Bilirkişi raporuna itiraz sonucu aynı bilirkişiden alınan ek raporda, kök rapor kapsamında yapılan tespitlerin doğruluğuna ilişkin tarafların herhangi bir itirazı bulunmadığı, mali yönden yapılan tespit ve tamamen mali yönden yapılan değerlendirmelere yapılan bilirkişi görev yetki ve sınırını aştığına dair itirazların takdiri ise mahkemeye ait olduğu belirtilmiştir.
Dava, kambiyo senedi nedeniyle borçlu bulunmadığının tespiti istemine ilişkindir.
Takip dayanağı bono, 15/10/2019 düzenleme tarihli, 22/10/2019 vade tarihli, 7.000.000 TL bedelli olup, keşidecisi davacı …. … AŞ, lehdarı ise davalı …’dir, Bono, düzenleme tarihi itibariyle davacı şirketi münferiden temsile yetkili dava dışı … tarafından imzalanmıştır. Senet üzerinde kefil ve ödeyecek hanesinde davacı şirket adı yazılmakta olup, senet üzerinde iki imza bulunmaktadır.
Alacağın temliki veya devri, yazılı bir devir sözleşmesi ile mevcut bir alacağın “alacaklısının” değiştirilmesi işlemidir. Alacağın temliki hükümleri, 6098 sayılı Türk Borçlar Kanunu’nun 183. ve devamı maddelerinde düzenlenmiştir.
Alacaklının bir borç ilişkisinden doğan alacağını borçlunun rızasına gerek olmadan bir sözleşmeye dayanarak üçüncü bir kişiye devretmesine alacağın temliki adı verilir (Eren, F.: Borçlar Hukuku Genel Hükümler, 21. Baskı, Ankara 2017, s.1248). Alacağın temliki ile borç münasebetinde alacaklının şahsında bir değişiklik vuku bulmakta, eski alacaklının (temlik edenin) yerini yeni alacaklı (temellük eden) almaktadır. Alacağın temlikinin geçerli olabilmesi için bazı şartlar aranmakta olup, bu şartlardan ilki temlike konu bir alacağın varlığıdır. Zira, mevcut olmayan bir alacağın temliki işlemi, temellük edeni alacaklı kılmaz.

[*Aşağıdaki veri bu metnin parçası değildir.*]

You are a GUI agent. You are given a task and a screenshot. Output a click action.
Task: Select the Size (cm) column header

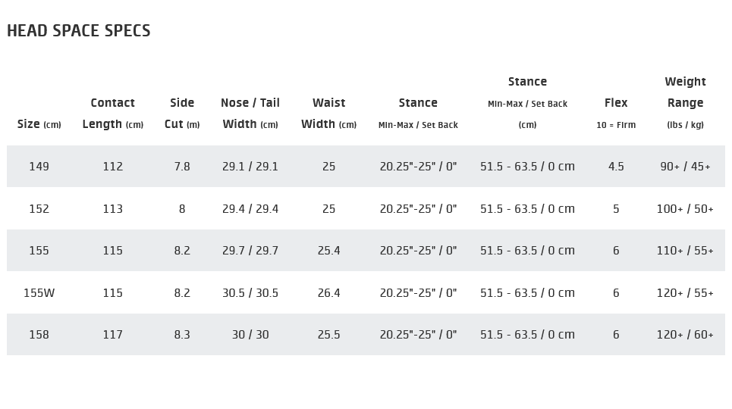click(39, 124)
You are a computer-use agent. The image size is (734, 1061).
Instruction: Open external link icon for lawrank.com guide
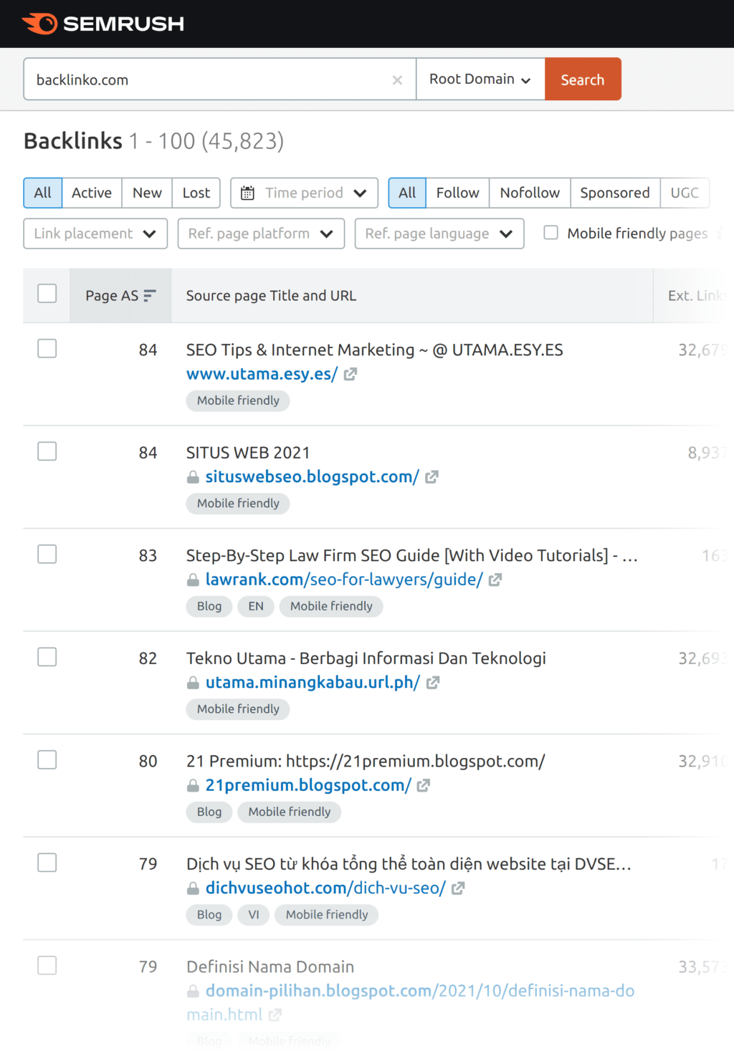[x=496, y=580]
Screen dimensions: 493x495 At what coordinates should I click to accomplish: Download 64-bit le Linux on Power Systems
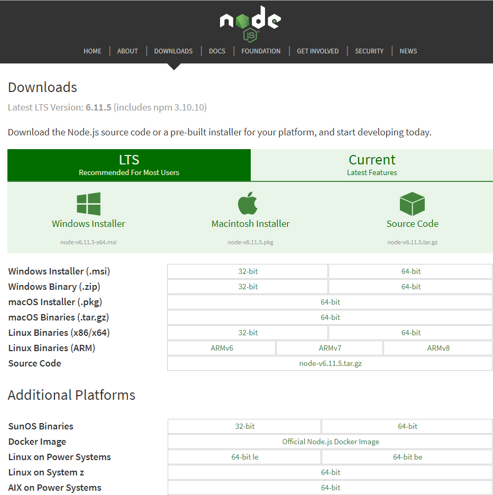(244, 457)
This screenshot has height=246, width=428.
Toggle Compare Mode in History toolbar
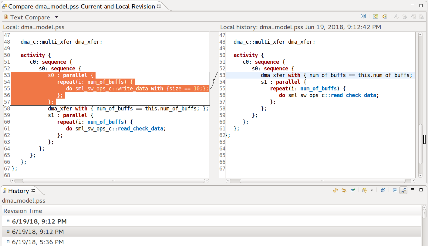(x=403, y=190)
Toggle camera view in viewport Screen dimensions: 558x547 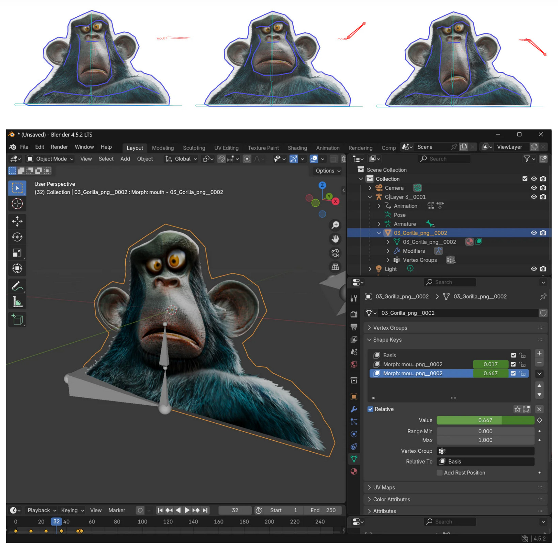tap(335, 253)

Mahkememizce alınan bilirkişi raporunda, …’e devredilen 7.000.000 TL alacağın 5.229.668,99 TL’sinin 2017 yılı ve öncesinden gelen alacak olduğu, 2017 yılı ve öncesindeki defterler ibraz edilmediğinden alacağın dayanağı veya hangi işlemlerden kaynaklandığının tespit edilemediği, …’dan gelen paraların geldiği tarihlerde şirketin herhangi bir nakde ihtiyacı olmadığı, genel olarak davacı şirket banka hesaplarında ve kasasında gerekli nakdin bulunduğu, davacı şirket banka hesaplarında sürekli olarak … cari hesabı ile para giriş ve çıkışları olduğu, şirket banka hesaplarının şirket tüzel kişiliğinden çok ortak cari hesabı ile kullanıldığının gözüktüğü, incelenen Kurumlar Vergisi Beyannamelerinde şirketin her dönem karlı bir yapı sergilediği, 1.000.000 TL ödenmiş sermayesine karşılık öz kaynaklarının 2017 yılı sonunda (+) 6.011.433,99 TL, 2018 yılı sonunda (+) 6.515.567,86 TL, 2019 yılı sonunda (+) 7.327.701,93 TL olduğu tespit edilmiştir. Bu tespitler ışığında, temlike konu alacağın dayanağı ispata muhtaçtır.
Davalı vekili, takibe konu bononun dayanağının davalı ve dava dışı … arasında imzalanan 09/09/2019 tarihli temlikname olduğunu, müvekkilinin yıllar içerisinde dava dışı …’a elden yapılan ödemeler ile borç olarak para verdiğini, bu sebeple anılan temlikname ile dava dışı …’ın şirketten olan alacağının TBK’nun 183.maddesi uyarınca müvekkiline temlik edildiğini beyan etmiştir. Takip dayanağı bono, davalı tarafın beyanı nazara alındığında dava dışı şirket temsilcisi …’ın şahsi borcuna karşılık davalı lehdar gösterilmek suretiyle düzenlenmiştir. Senedin kefil kısmında da davacı şirket kaşesi yer almakta olup, … tarafından iki ayrı imza atılmıştır.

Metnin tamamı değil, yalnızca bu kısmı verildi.